Task brief: Among the records below, which lines contain the string "pixel"? Report them.

Listed entries:

....................

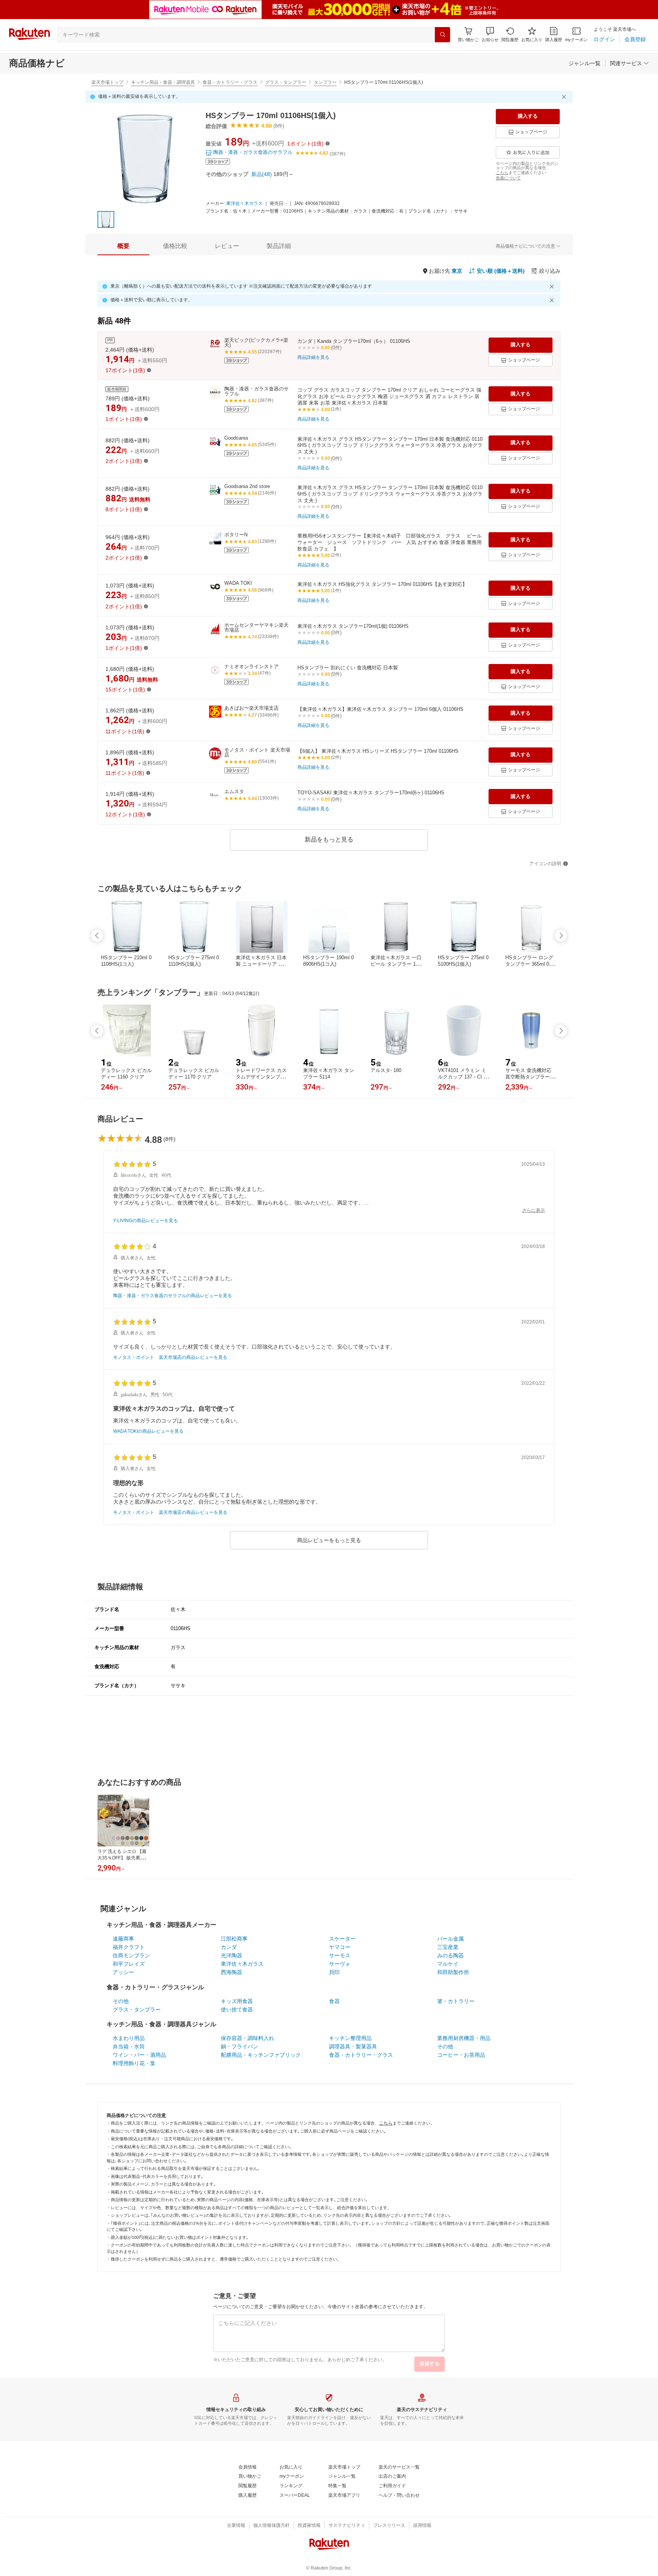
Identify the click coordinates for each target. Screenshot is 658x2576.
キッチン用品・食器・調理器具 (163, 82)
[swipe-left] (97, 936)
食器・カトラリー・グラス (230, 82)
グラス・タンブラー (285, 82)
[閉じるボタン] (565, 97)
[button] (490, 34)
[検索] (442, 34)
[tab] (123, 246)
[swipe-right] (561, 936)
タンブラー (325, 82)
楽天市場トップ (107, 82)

....................

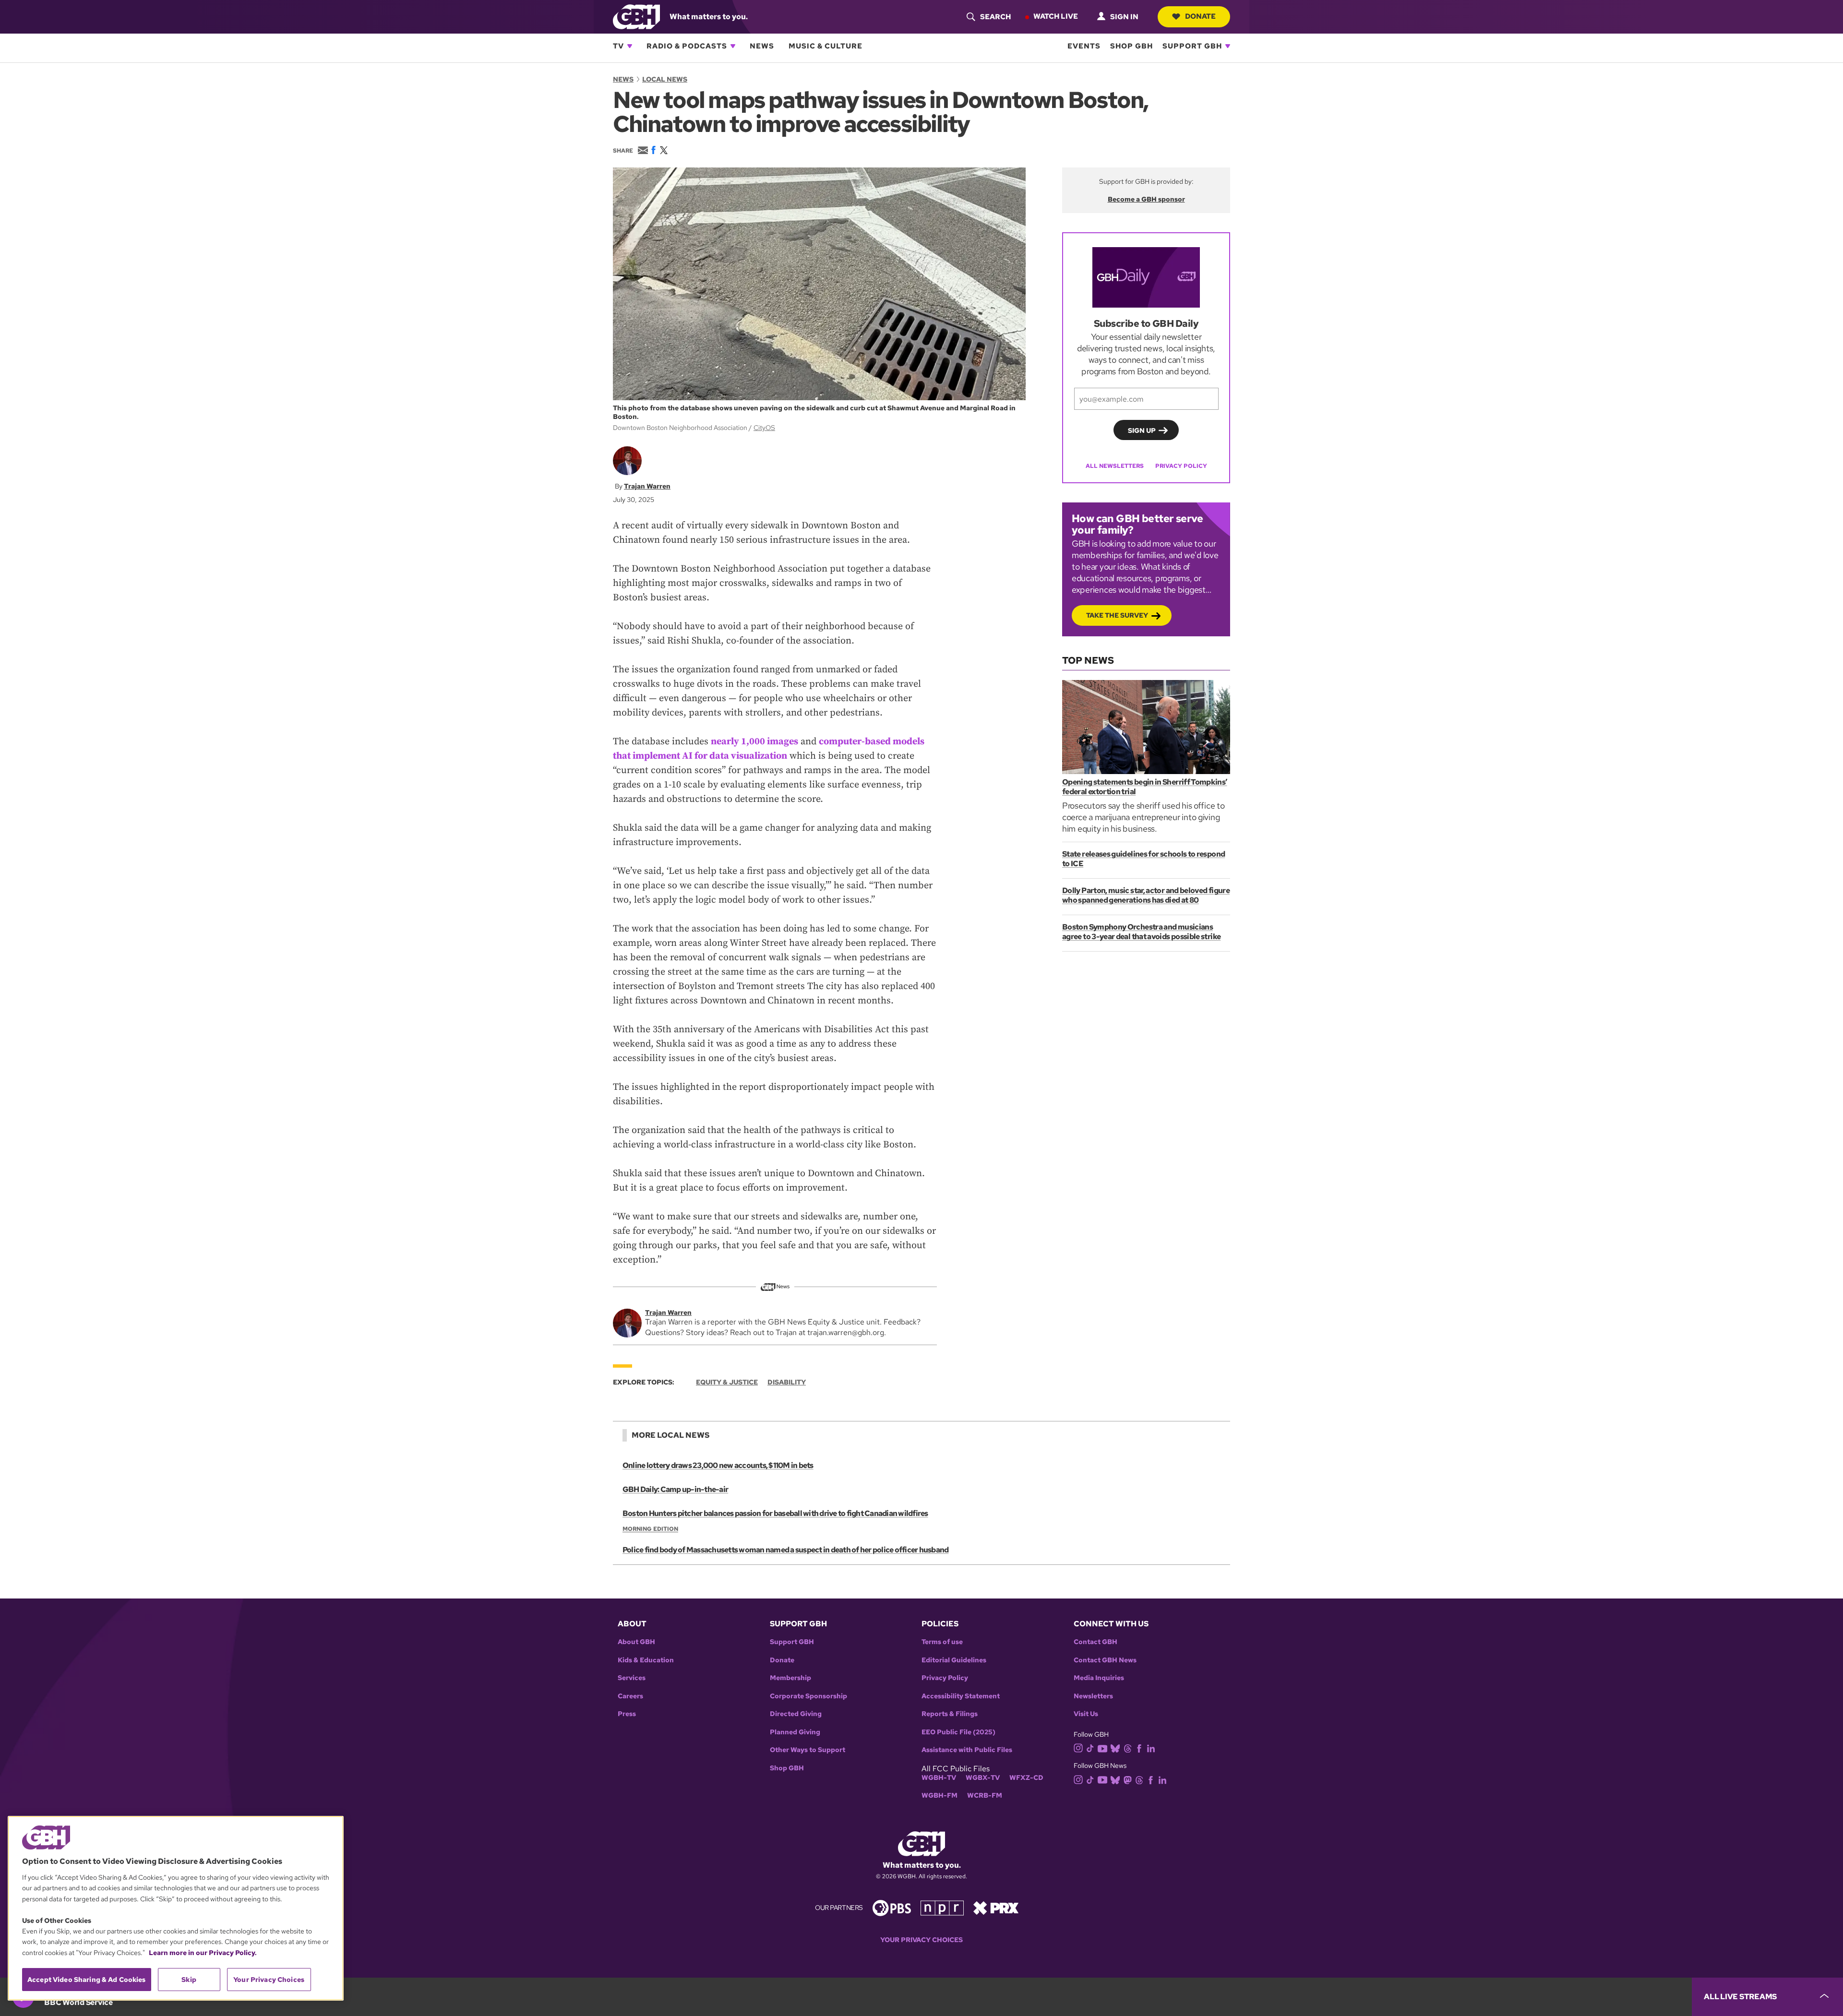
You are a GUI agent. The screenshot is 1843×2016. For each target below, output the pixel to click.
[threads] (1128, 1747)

....................

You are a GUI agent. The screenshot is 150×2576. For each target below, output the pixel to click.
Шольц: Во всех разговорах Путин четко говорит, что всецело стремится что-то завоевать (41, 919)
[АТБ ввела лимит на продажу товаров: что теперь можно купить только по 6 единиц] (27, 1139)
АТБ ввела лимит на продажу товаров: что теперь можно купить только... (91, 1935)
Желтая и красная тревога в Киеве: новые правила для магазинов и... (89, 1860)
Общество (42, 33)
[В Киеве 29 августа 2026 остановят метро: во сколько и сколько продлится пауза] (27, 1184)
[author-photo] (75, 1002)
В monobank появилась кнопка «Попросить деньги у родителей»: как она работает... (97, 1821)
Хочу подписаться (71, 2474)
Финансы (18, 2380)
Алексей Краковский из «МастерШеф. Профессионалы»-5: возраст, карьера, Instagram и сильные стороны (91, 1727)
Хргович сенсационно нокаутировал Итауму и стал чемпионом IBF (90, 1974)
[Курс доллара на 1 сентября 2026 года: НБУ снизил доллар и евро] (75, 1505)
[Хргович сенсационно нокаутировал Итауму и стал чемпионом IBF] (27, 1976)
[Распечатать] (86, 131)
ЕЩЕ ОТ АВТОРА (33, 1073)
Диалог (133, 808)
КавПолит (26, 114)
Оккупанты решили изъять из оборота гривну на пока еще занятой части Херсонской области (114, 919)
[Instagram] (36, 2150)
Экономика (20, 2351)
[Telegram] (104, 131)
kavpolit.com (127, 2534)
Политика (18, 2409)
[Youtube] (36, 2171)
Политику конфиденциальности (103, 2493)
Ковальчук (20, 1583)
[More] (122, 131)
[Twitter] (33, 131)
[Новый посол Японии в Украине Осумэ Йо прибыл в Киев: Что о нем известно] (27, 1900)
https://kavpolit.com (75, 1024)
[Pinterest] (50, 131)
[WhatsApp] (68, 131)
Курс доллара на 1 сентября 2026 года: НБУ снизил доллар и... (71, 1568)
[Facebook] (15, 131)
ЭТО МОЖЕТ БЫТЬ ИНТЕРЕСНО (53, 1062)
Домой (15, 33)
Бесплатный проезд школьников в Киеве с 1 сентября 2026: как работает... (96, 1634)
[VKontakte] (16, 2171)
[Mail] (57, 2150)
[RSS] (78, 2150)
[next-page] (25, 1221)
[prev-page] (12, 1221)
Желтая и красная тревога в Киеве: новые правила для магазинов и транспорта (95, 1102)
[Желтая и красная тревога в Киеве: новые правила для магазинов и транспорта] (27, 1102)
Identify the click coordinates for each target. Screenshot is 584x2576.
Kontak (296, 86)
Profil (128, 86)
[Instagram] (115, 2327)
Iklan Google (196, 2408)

....................

Result of the task:
You are a GUI agent. The screenshot is 1843×2016. For each target below, output the pixel to click.
You are a GUI agent. The screenshot is 150×2576. For each target below, output the pixel to click.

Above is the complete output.